I'm able to connect successfully to my SSTP VPN on a Windows 2012 R2 machine running RRAS on Azure, but once connected, I can't access the internet.

I understand that I could workaround this issue by creating a split tunnel (disabling default gateway on remote network) on the client's end, but corporate policy discourages a split tunnel.

I'm sure this is a simple route that needs added in Azure, but I'm not sure what that would be.

Thanks!

enter image description here

3 Answers3

1

According to your description, I test in my lab (the VM have one NIC), the same error as you. Maybe you should check your RRAS configuration, check the IPv4-->NAT: enter image description here
If you still have questions, welcome to post back here.

Jason Ye
  • 2,409
0

I've tested this issue.

Steps performed:

  1. New Azure VPN config downloaded from the Azure Portal VPN Gateway P2S (doesn't work)

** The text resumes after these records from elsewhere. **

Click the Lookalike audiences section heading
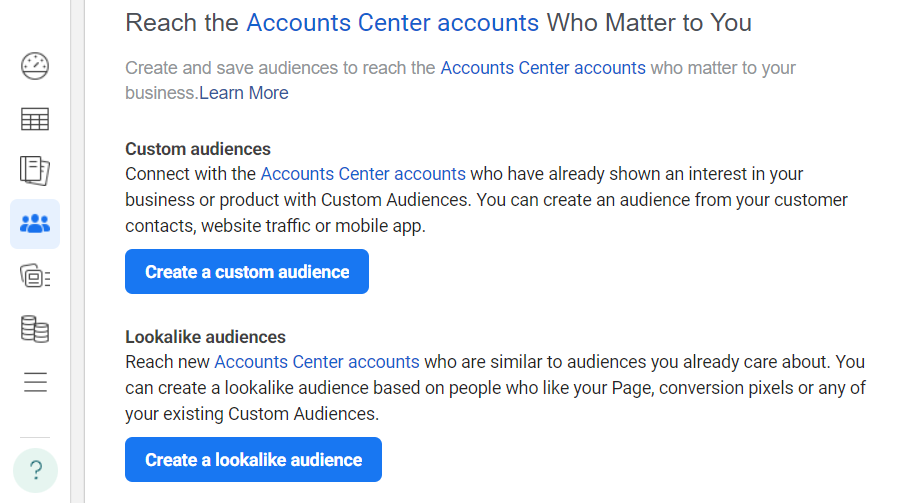Viewport: 911px width, 503px height. click(x=206, y=337)
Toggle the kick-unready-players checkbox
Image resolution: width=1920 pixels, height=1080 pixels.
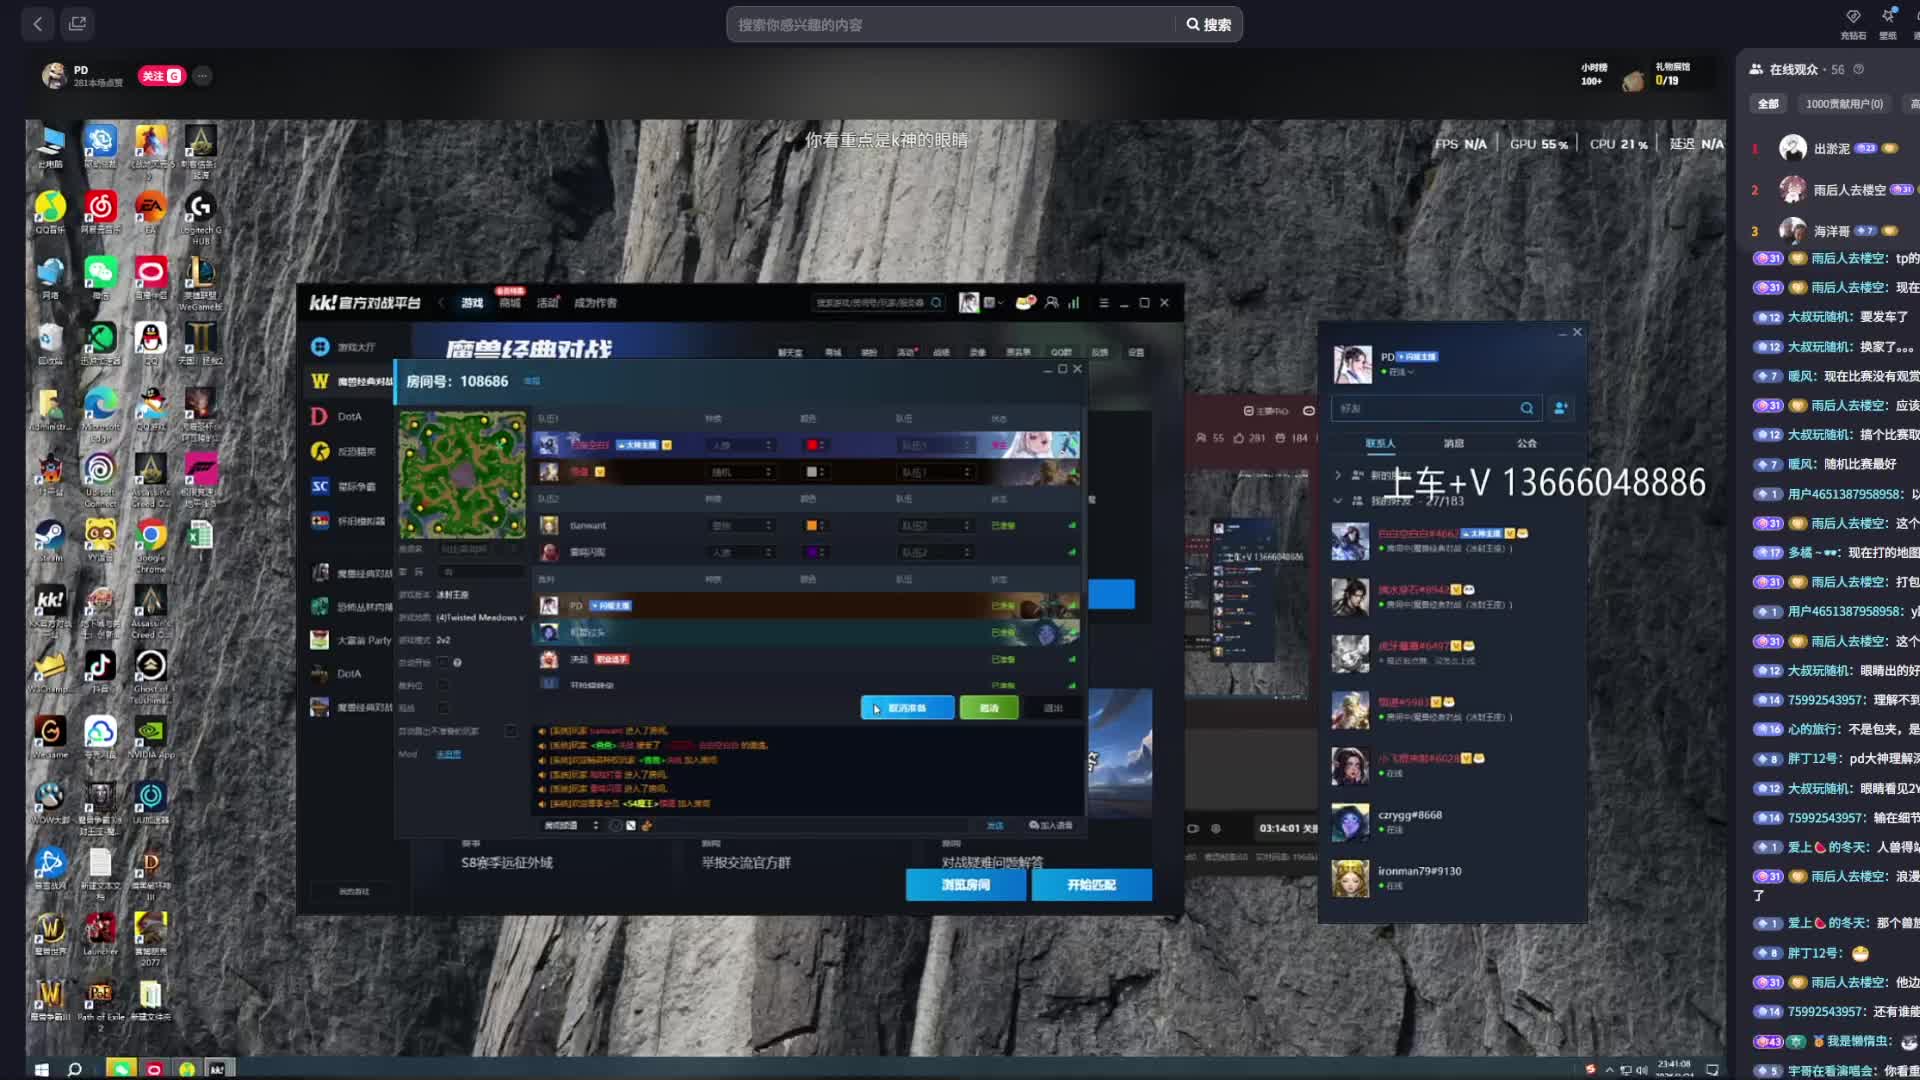pyautogui.click(x=511, y=731)
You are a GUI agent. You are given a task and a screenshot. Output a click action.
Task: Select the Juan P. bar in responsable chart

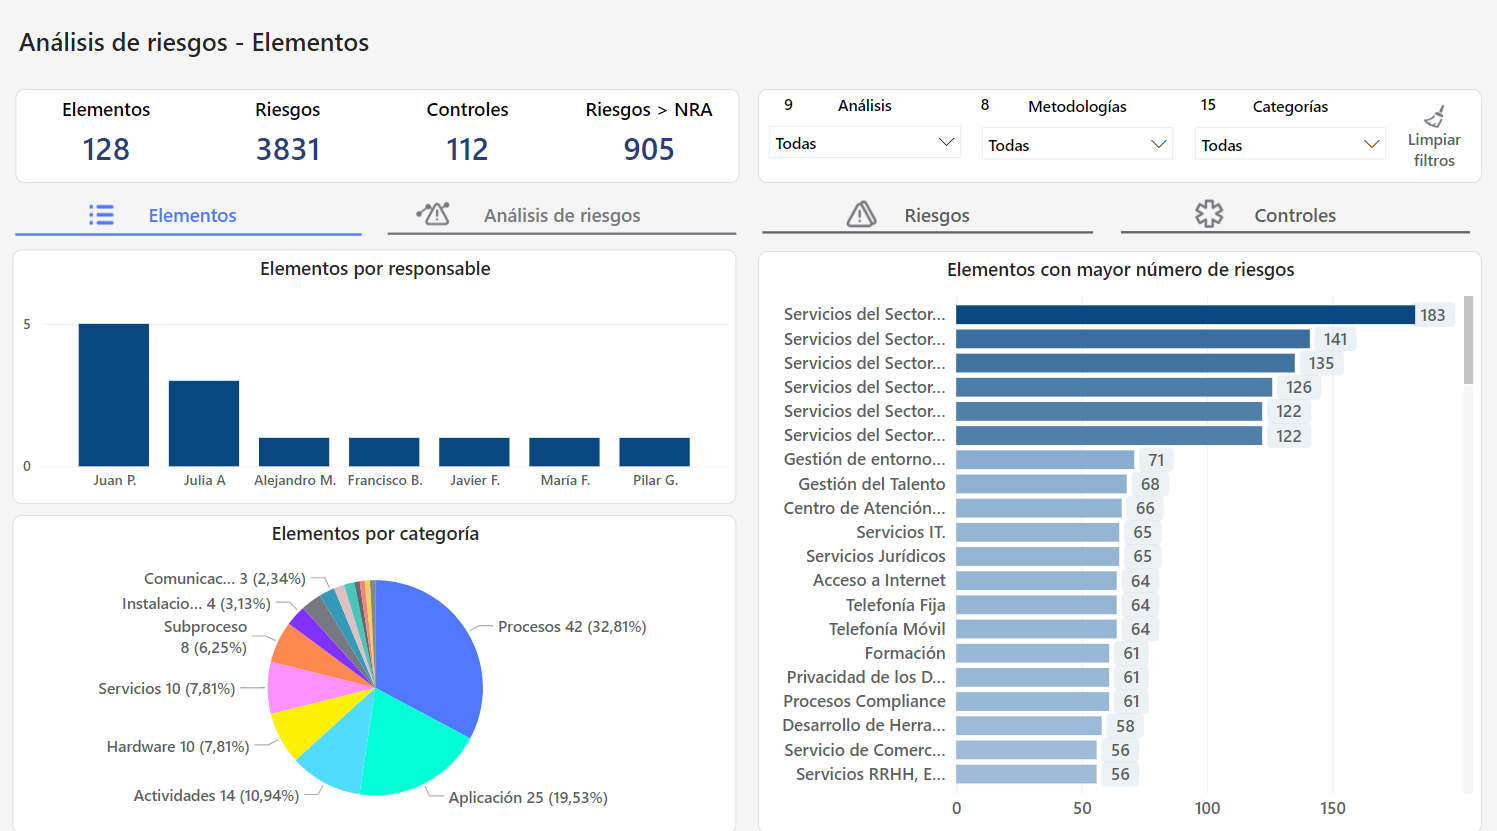point(114,395)
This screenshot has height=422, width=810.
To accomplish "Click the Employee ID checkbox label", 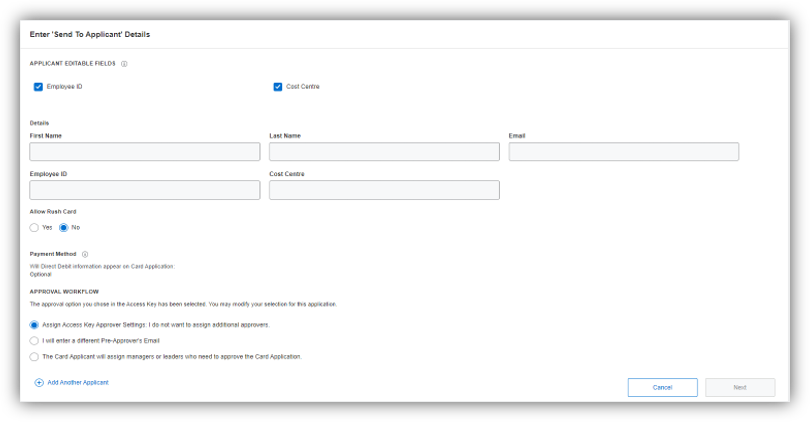I will (64, 87).
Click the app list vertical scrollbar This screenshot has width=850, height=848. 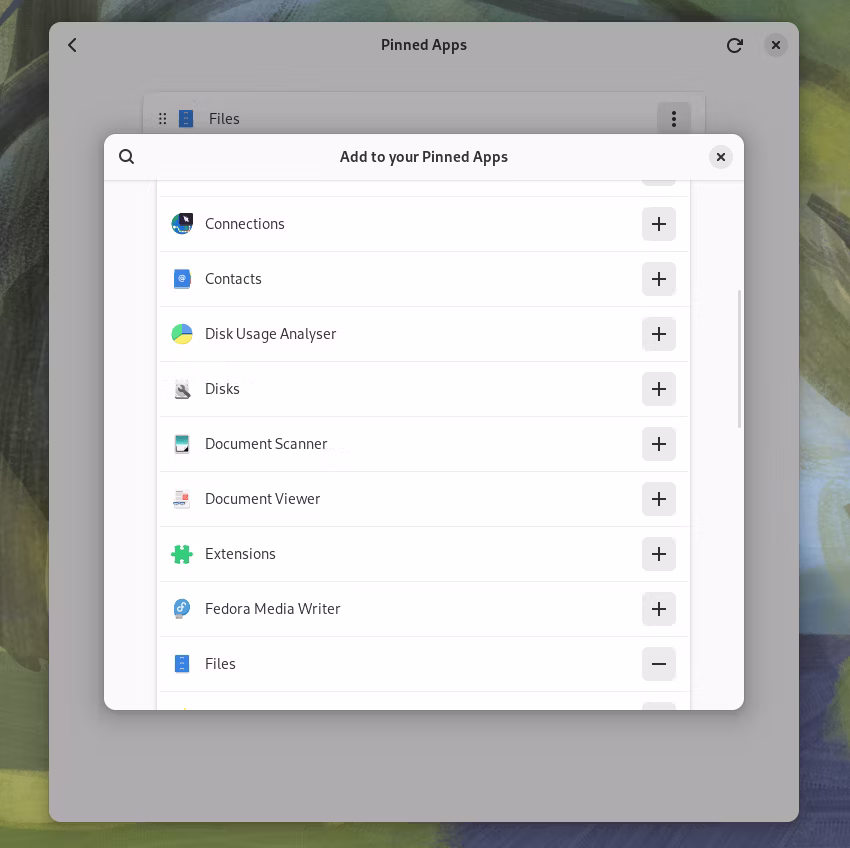[x=739, y=360]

  2. Checking of ipconfig /all , route print, tracert, nslookup, test-netconnection, telnet, wifi/wired interfaces settings (all checked, no issues)

The problem is somehow related to the the Microsoft EDGE web browser DNS settings. When open Microsoft EDGE -> Settings -> search for "dns" -> look for "Use secure DNS to specify how to lookup the network address for websites". By default there is a settings set "Use current service provider". To solve the case and have the internet connection while on Azure VPN select "Choose a service provider", click in the empty field below and select e.g. "Cloudflare (1.1.1.1)". It will appear as "https://chrome.cloudflare-dns.com/dns-query". Screens attached. Then reboot the web browser - Microsoft Edge - and the internet will start to work right away.

enter image description here

enter image description here

Security info: In this Cloudflare DNS is used to resolve your DNS queries. If you do not want to do that try with your own DNS servers or other DNS you prefer in this step.

NOTE: If this will help you feel free to leave short comment or just share this to other that have such issue.

In case of questions feel free to let me know via comments as well.

Best regards,

Tomasz Wieczorkowski

0

Its not a NAT issue. What is probably going on is that the IP configuration you are getting from the VPN is what is affecting. You need to have DHCP and DNS configured on your server and have your VPN forward/relay the DHCP scope to your VPN.

This is the properties of my VPN:

Click to view picture

Here, notice the block reserved for RAS, this shows that some addresses have been reserved for your VPN and the relay is working and any PC that connects to your VPN should get an address automatically.

Click to view picture

If you dont want to setup a DNS server, then in your DHCP configuration you can have google's public DNS as the DNS server.

I encountered this exact same issue when setting up my SSTP VPN.

UPDATE:

Looking at your network, is the subnet 10.10.10.xxx being "natted"? If it is, then it could be that youre trying to access the server behind a second NAT, assuming the 10.10.0.0 subnet IS a NAT itself. If it isnt, then port forwarding 443 from Azure to your server should do the trick along with the above i posted.